For my readers who were hoping that I’d drop some triumphant “just npm install nolans-cool-dialog and it will work,” I’m sorry to disappoint you. Browsers are still rough around the edges in this area, and there aren’t a lot of great options. Maybe there is some mad-science way to actually solve this, but even that would likely involve a lot of complexity, so it wouldn’t be ideal.

Alternatively, maybe some of you are thinking that I’m focusing too much on closed and user-agent shadow roots. As long as you’re only using open shadow DOM (which, recall, is like the sign that says “I’m a sign, not a cop”), you can do whatever you want. So there’s no problem, right?
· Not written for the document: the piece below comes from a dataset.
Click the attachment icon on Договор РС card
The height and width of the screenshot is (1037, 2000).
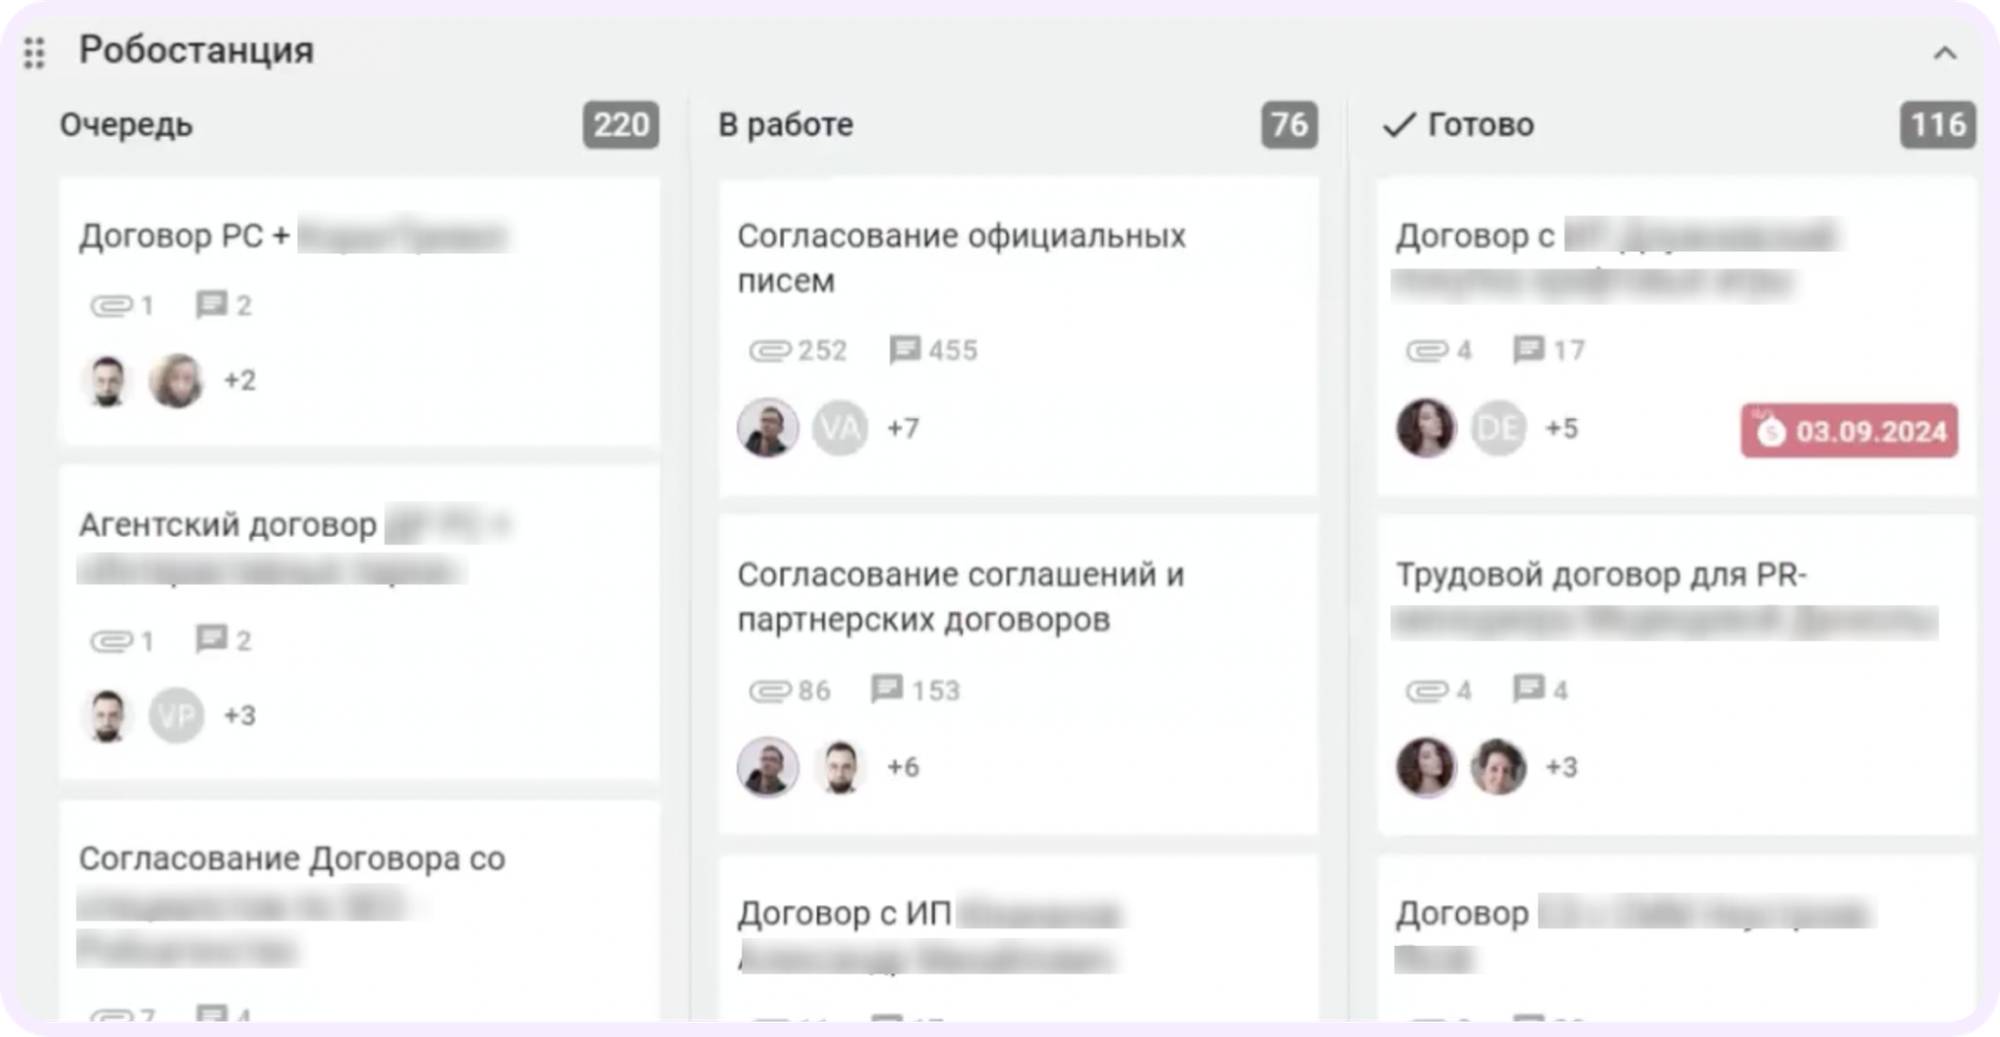coord(111,305)
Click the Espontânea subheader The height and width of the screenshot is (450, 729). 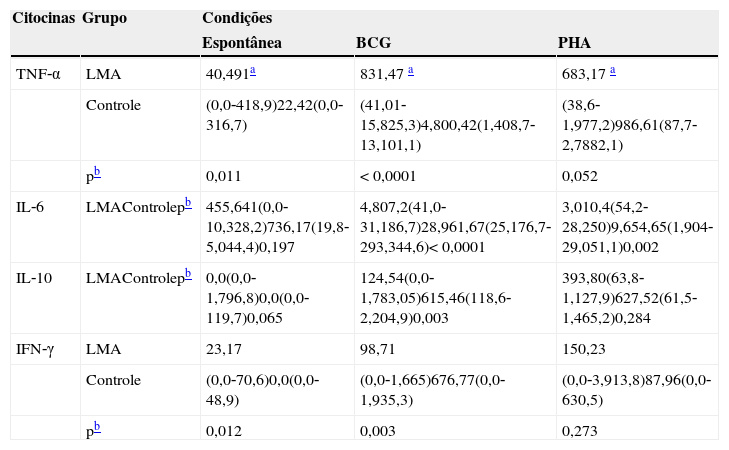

Personally, though, I like using <video controls> and <audio controls> (why ship a bunch of JavaScript to do something the browser already does?). And furthermore, I find it odd that if you put a <video controls> inside a <dialog>, you end up with something that’s impossible to make accessible per the WAI ARIA APG. (Is it too much to ask for a little internal consistency in the web platform?)

In any case, I hope this blog post was helpful for others tinkering around with the same problems. I’ll keep an eye on the browsers and standards space, and update this post if anything promising emerges.

4 responses to this post.

Posted by Martin on June 15, 2022 at 4:14 AM

Another technique that I’ve been using successfully is to add two divs to the DOM, one before the first focusable element of the dialog, and the other after the last. Make them focusable, then on focus they redirect respectively to the last and the first focusable elements. Then you don’t need to figure out all the focusable elements on the page…

Reply
- Posted by Nolan Lawson on June 15, 2022 at 6:18 AM
  
  Yep, this is the “nasty hack” I mentioned. The problem is that it’s not perfect: if you Shift-Tab from the last “bookend” element, then you can’t reach the last tabbable element inside of the closed or user-agent shadow root (e.g. the last button in the <video controls >).
  
  Technically you also can’t focus to the first element inside of a closed shadow root, but in the case of video or audio controls it doesn’t matter because the whole thing is the first tabbable element.
  
  Reply
Posted by Chris on July 7, 2022 at 5:52 AM

I do not agree with this statement at all:
Incorrect (): focus goes to the URL bar or somewhere else in the browser chrome.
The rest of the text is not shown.